*Yapılacaklar*.
**a.** Karar metninde "Birleşen davada davacı vekili, taraflar" sözlerinden başlayıp "dava değerini yükseltmiştir." sözleri de dahil olmak üzere o kısmı aynen tekrarla.
**b.** Karar metnine göre asıl davada davacı vekili, müvekkili şirketin davalıdan neden alacaklı olduğunu ileri sürüyor? Bir ila üç cümleyle açıkla.
**c.** Karar metnine göre birleşen davada sözü geçen, 07.08.2007 tarihli yayın sözleşmesinin aylık bedeli ne kadar?

------ Alıntı ------

23. Hukuk Dairesi 2016/9338 E. , 2019/5036 K.
"İçtihat Metni"MAHKEMESİ :Ticaret Mahkemesi
Taraflar arasındaki alacak davasının yapılan yargılaması sonunda ilamda yazılı nedenlerden dolayı asıl davanın reddine, birleşen davanın kısmen kabulüne yönelik verilen hükmün asıl davada davacı-birleşen davada davalı vekilince duruşmalı olarak temyiz edilmesi üzerine ilgililere çağrı kağıdı gönderilmişti. Belli günde asıl davada davacı-birleşen davada davalı şirket vekili Avukat ... ile asıl davada davalı-birleşen davada davacı vekili Avukat ..."un gelmiş olmalarıyla duruşmaya başlanarak hazır bulunan avukatların sözlü açıklamaları dinlenildikten ve temyiz dilekçesinin süresinde olduğu anlaşıldıktan sonra dosya incelendi, gereği konuşulup düşünüldü.
- KARAR -
Davacı vekili, müvekkili şirketin müşterilerine uydu üzerinden haberleşme hizmeti sunduğunu, bu çerçevede taraflar arasında imzalanan "Uydu İletişim Sözleşmesi" ile davalı şirkete uydu kapasitesi kiraladığını, davalı şirket tarafından işletilen TV program kanalının söz konusu kapasite üzerinden yayınlandığını, davalı şirketin sözleşme ile belirlenen ödeme yükümlülüğünü aksattığını, müvekkili şirketin ödemeler düşüldükten sonra davalıdan 94.101,33 USD bakiye alacağı bulunduğunu ileri sürerek, şimdilik 10.000 TL"nin tahsilini talep ve dava etmiştir.
Birleşen davada davacı vekili, taraflar arasında 07.08.2007 tarihinde aylık 65.000 USD bedelli 2 defa birer yıllık talebe göre uzatılabilir bir yayın sözleşmesi imzalandığını, ... uydusundan frekans kiralandığını, müvekkilinin tüm sözleşme edimlerini yerine getirdiğini, sözleşme bitim tarihinden 3 ay önce davalıya sözleşmenin uzatılacağına dair irade beyanını bildirdiğini, buna rağmen davalının sözleşmeyi uzatmayacağını 29.07.2008 tarihli mektup ile bildirdiğini akabinde 2. sözleşmenin yapıldığını, müvekkilinin fazla ödemelerden dolayı davalıdan 96.309 USD alacaklı olduğunu ileri sürerek, şimdilik 5.555 USD karşılığı 10.000 TL"nin faizi ile davalıdan tahsilini talep ve dava etmiş, ıslahla dava değerini yükseltmiştir.

------ Verilen malzeme ------

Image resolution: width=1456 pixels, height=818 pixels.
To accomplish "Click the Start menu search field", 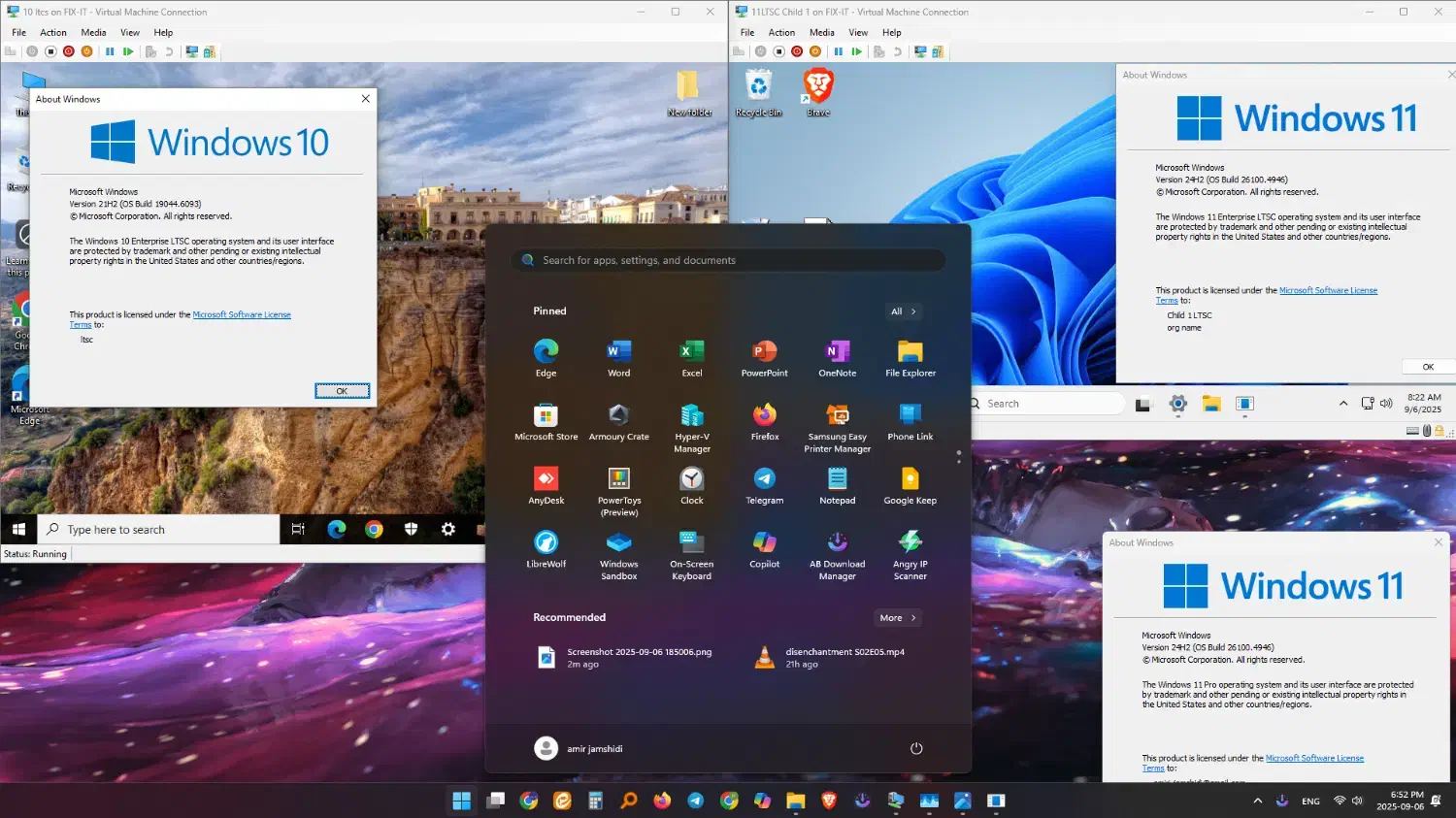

------

*Cevaplar*.
**a.**
Birleşen davada davacı vekili, taraflar arasında 07.08.2007 tarihinde aylık 65.000 USD bedelli 2 defa birer yıllık talebe göre uzatılabilir bir yayın sözleşmesi imzalandığını, ... uydusundan frekans kiralandığını, müvekkilinin tüm sözleşme edimlerini yerine getirdiğini, sözleşme bitim tarihinden 3 ay önce davalıya sözleşmenin uzatılacağına dair irade beyanını bildirdiğini, buna rağmen davalının sözleşmeyi uzatmayacağını 29.07.2008 tarihli mektup ile bildirdiğini akabinde 2. sözleşmenin yapıldığını, müvekkilinin fazla ödemelerden dolayı davalıdan 96.309 USD alacaklı olduğunu ileri sürerek, şimdilik 5.555 USD karşılığı 10.000 TL"nin faizi ile davalıdan tahsilini talep ve dava etmiş, ıslahla dava değerini yükseltmiştir.

**b.** Davacı vekili, davalı şirketin sözleşmeyle belirlenen ödeme yükümlülüğünü aksattığını ileri sürüyor. Ödemeler düşüldükten sonra da davalıdan 94.101,33 USD bakiye alacak kaldığını söylüyor.

**c.** Aylık 65.000 USD.